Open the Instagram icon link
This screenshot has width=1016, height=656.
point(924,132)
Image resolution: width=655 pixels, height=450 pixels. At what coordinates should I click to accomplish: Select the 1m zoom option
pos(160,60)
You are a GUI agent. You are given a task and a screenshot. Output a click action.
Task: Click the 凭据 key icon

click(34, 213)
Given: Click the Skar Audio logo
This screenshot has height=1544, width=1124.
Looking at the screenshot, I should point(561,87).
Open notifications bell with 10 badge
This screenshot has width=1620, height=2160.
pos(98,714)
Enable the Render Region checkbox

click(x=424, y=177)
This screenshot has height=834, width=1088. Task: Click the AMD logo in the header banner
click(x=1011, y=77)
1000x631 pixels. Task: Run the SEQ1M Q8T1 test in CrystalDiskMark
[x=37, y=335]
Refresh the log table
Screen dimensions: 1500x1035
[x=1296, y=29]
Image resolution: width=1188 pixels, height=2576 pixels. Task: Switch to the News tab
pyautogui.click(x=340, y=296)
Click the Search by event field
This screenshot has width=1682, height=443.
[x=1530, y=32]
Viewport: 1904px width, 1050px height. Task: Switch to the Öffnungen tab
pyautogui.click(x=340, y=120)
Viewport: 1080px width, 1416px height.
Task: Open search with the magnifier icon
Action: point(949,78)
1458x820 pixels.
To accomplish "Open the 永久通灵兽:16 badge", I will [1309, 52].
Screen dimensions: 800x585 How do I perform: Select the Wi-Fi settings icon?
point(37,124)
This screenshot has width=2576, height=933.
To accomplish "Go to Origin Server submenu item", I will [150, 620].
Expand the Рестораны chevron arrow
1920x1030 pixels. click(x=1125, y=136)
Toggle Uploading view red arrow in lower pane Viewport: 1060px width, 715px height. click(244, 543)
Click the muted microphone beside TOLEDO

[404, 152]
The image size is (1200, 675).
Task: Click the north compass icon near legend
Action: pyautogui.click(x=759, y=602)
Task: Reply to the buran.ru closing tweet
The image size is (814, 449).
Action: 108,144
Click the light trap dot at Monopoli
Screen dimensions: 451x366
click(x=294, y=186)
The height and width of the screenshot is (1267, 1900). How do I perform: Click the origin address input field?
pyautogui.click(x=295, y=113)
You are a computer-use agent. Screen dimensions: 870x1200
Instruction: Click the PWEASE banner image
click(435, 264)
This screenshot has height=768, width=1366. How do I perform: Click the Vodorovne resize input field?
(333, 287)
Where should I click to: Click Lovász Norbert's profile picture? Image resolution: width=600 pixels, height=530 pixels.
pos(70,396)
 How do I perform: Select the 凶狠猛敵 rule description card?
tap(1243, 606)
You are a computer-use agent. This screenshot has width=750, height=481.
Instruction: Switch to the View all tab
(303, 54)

EXERCISE GOAL: Each line above that includes the word "agent" is to be copied.

EXPECTED ANSWER:
You are a GUI agent. You are given a task and a screenshot. Output a click action.
You are a computer-use agent. Screen dimensions: 870x1200
You are a computer-use agent. This screenshot has width=750, height=481.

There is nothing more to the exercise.